WHAT TO PRODUCE:
Between the rows holding "nationalism [197, 1159]" and "Looking at the", inclusive, swap "coordinates" for "position" and return those rows with nothing else changed. Leave the pictures out of your answer.

LISTED RECORDS:
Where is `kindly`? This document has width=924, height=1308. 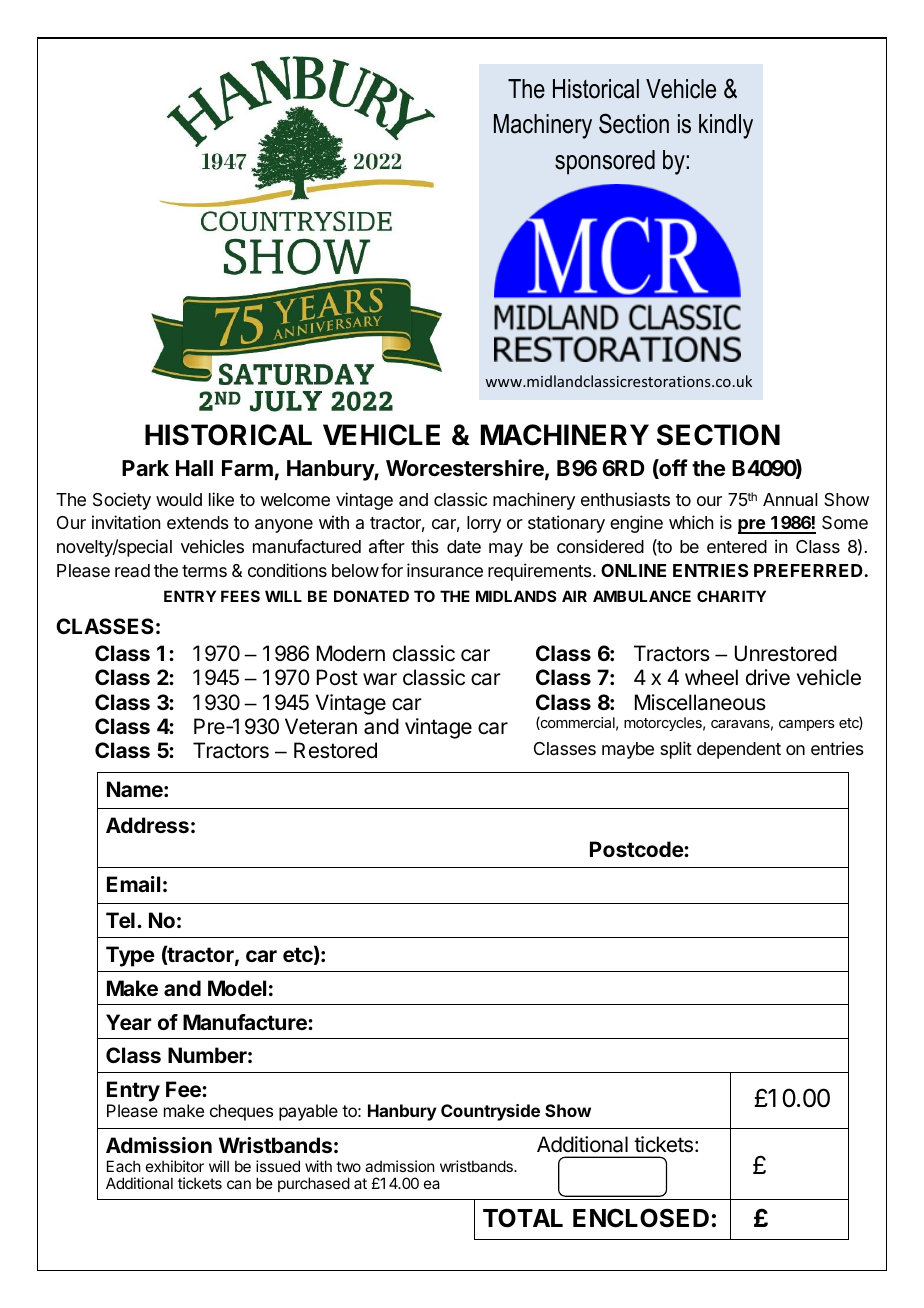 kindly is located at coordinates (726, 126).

==

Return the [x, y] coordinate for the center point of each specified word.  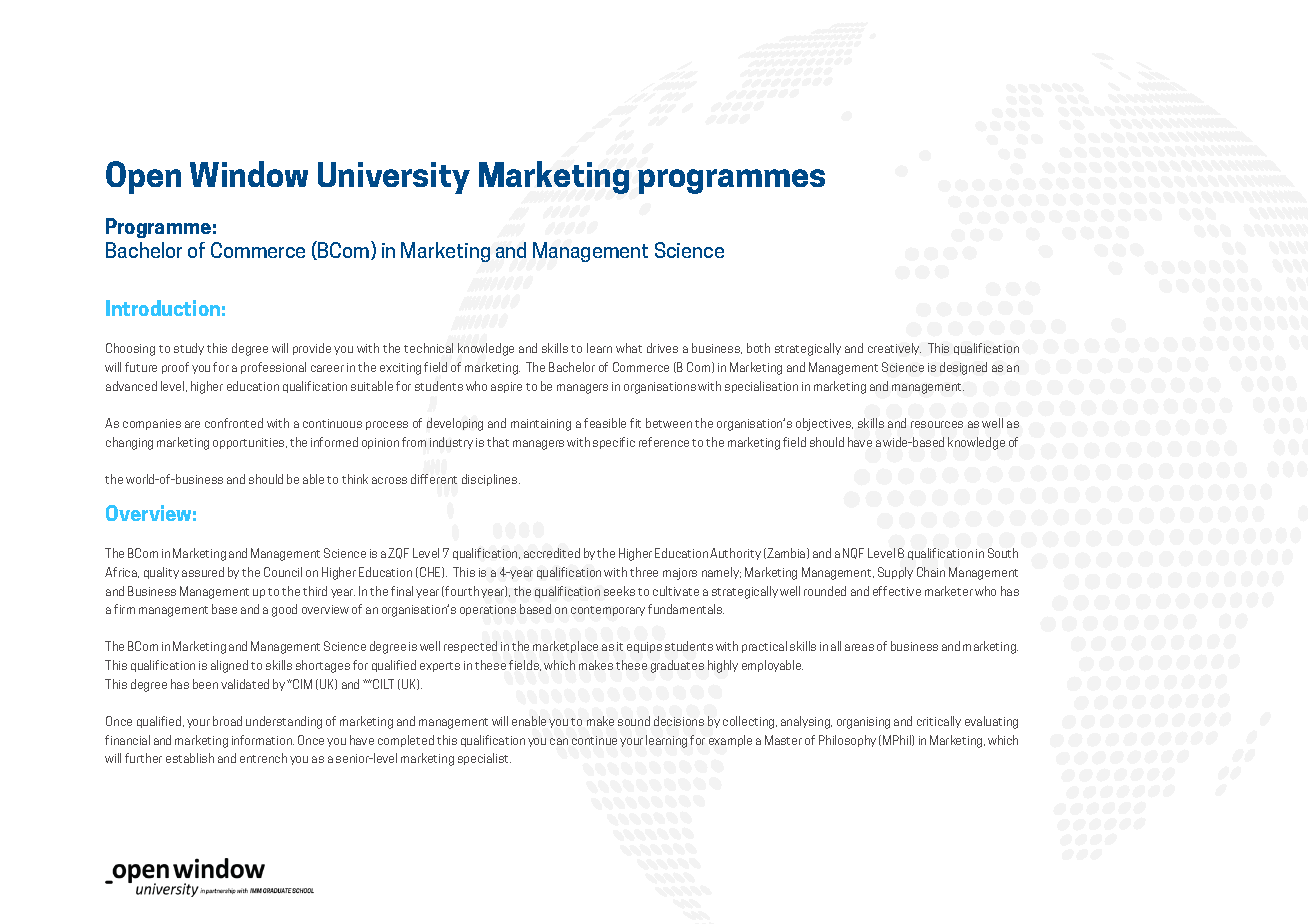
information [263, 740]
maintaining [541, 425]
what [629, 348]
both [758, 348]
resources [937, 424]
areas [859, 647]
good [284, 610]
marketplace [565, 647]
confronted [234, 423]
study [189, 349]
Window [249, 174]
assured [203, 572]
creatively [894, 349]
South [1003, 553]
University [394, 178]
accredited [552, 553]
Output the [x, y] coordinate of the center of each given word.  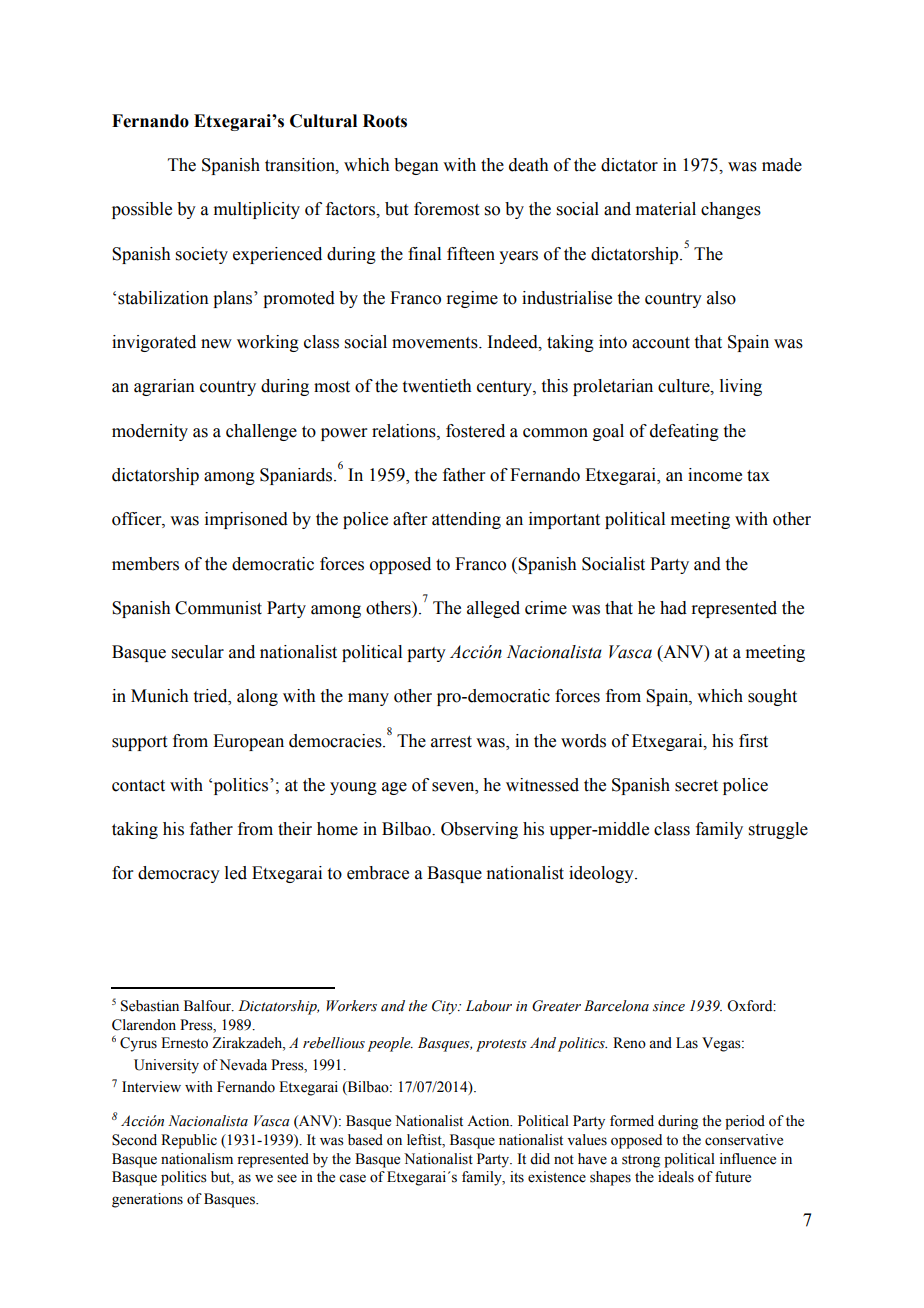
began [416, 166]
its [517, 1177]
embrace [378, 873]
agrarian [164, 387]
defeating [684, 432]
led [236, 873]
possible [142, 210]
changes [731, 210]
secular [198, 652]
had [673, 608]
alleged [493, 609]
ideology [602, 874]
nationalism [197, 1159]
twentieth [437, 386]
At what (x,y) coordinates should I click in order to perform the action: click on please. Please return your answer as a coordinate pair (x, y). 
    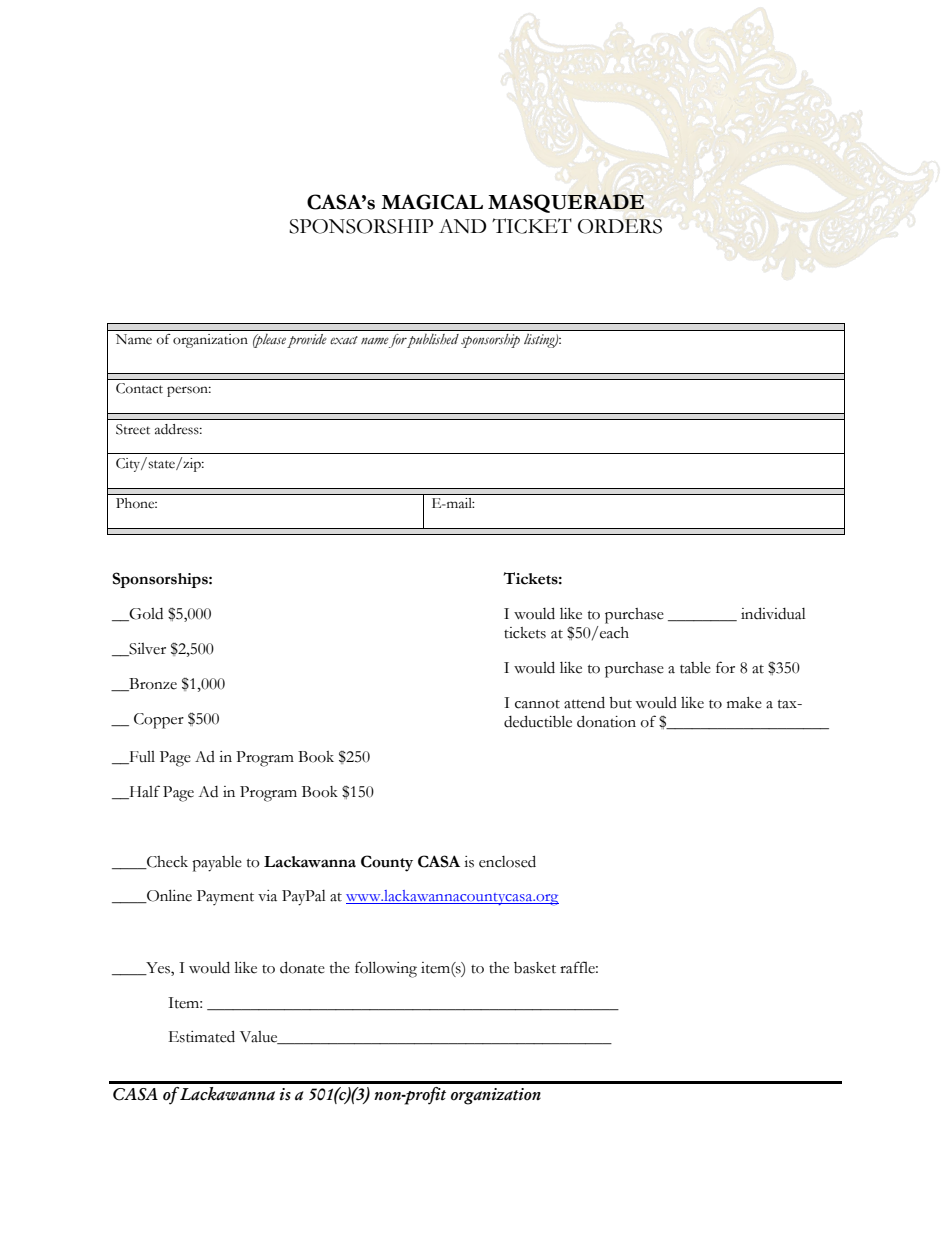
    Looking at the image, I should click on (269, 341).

ANSWER TO THE PROBLEM:
nationalism [197, 1159]
twentieth [437, 386]
At what (x,y) position should I click in order to perform the action: click on please. Please return your answer as a coordinate pair (x, y). 
    Looking at the image, I should click on (269, 341).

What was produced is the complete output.